▶ Selected passage
IBM today rolled out its Power11 line of servers, the first new generation of IBM Power servers since 2021. The new servers offer an incremental performance boost over older Power servers. But perhaps more importantly, the Power11 boxes include features that will appeal to organizations trying to build and run AI workloads, including  a Spyre Accelerator designed to boost AI inference workloads and energy efficiency gains.

Like the Power10, Power11 chips are based on 16-core dies, with 15 cores active at any time. Unlike the previous generation of chips, the extra core can be activated in case one of the other 15 fail, which will make these already reliable machines even more reliable. In fact, IBM goes so far as to boast that Power11 will deliver “zero planned downtime for system maintenance.”

On the RAM side of things, Power11 servers utilize OpenCAPI Memory Interface (OMI) channels and support differential DIMM (D-DIMM), which is exposed as DDR5 memory. IBM says Power11 servers get up to 55% better core performance compared to Power9 and up to 45% more capacity compared to Power10. Power11 boxes will also include the Spyre Accelerator, a system-on-a-chip, beginning in the fourth quarter.

IBM’s Spyre ASIC provides up to 300 TOPS in AI inference processing power (Image source IBM)

(Data excerpts)
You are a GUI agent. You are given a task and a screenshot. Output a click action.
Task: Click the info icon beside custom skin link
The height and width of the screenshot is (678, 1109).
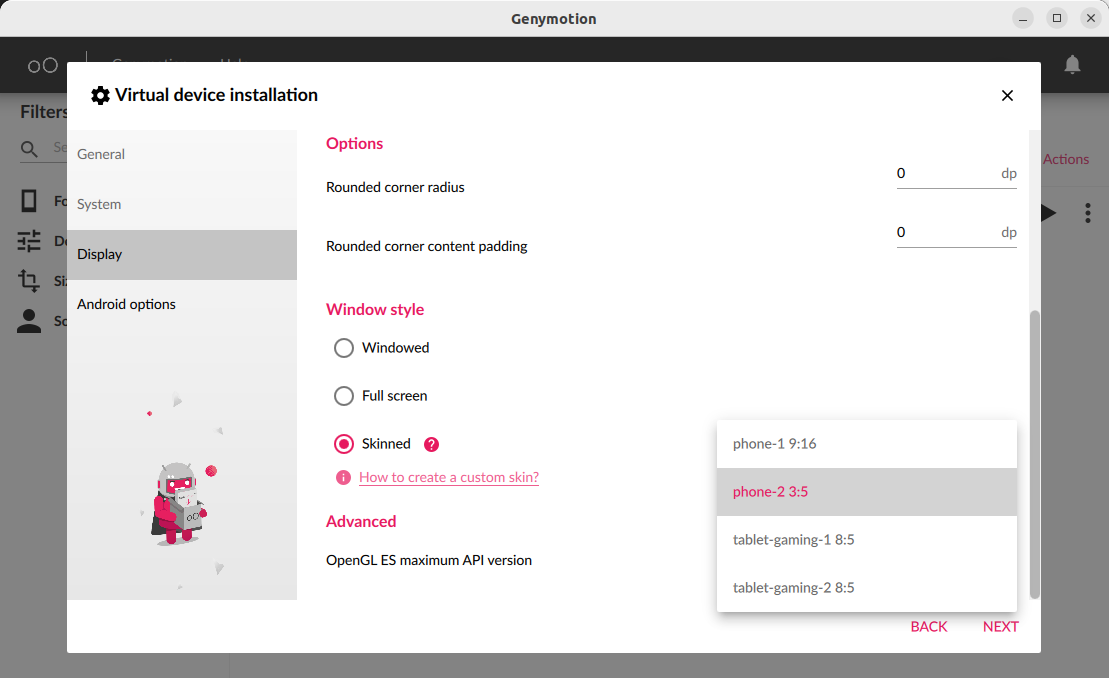click(x=343, y=478)

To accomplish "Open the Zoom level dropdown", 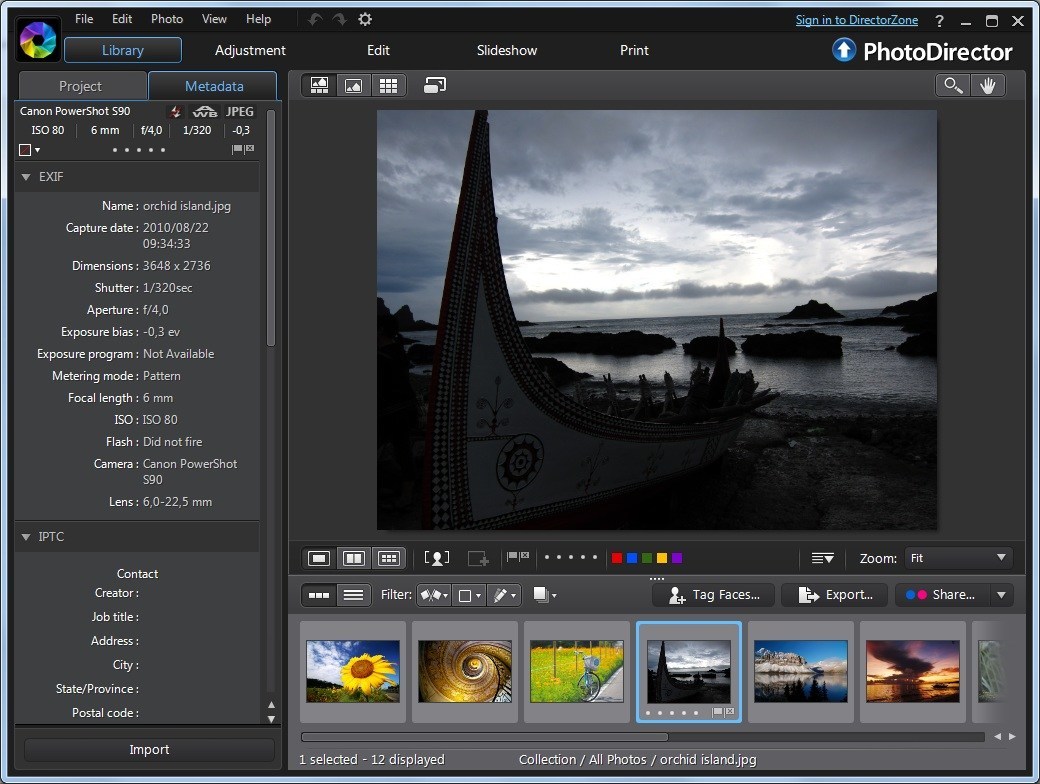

▶ Set of tasks
1. In the article on IBM's Power11 servers, how many cores are active at any one time on each 16-core die?
2. Carry on the article about IBM's Power11 servers, picking up after its final sentence.

▶ Numbered answers
1. 15 cores are active at any time.

2.
The unveiled Power11 lineup includes: Power E1180, a full rack system with up to 256 cores and 64TB of RAM; Power E1150, a 4U server with up to 120 cores and 16TB of RAM; Power S1124, a 4U server with up to 60 cores and 8TB of RAM; and the Power S1122, a 2U server with up to 60 cores and 4TB of RAM. IBM will also make the S1124 and S1122 available in its IBM Cloud via the IBM Power Virtual Server.

IBM first launched Spyre on the System Z mainframe, and Power11 marks the beginning of its usage on the Power side of the frame. Officially, it’s an ASIC that connects to the server bus via PCIe card. It features 32 AI accelerator cores and 128GB of LPDDR5 memory, and delivers 300 TOPS, or Tera Operations per Second, of computing power. IBM developed Spyre alongside its Telum II processor, both of which were launched at the Hot Chips 2024 conference and which featured heavily in the launch of IBM’s new z17 mainframe this April.

Built for AI Inference, Not Training

After missing the AI model training craze of the past three years, IBM is happy to have a new server that fits squarely into the AI plans of big enterprises and scientific organizations–with energy efficiency a big selling point, to boot.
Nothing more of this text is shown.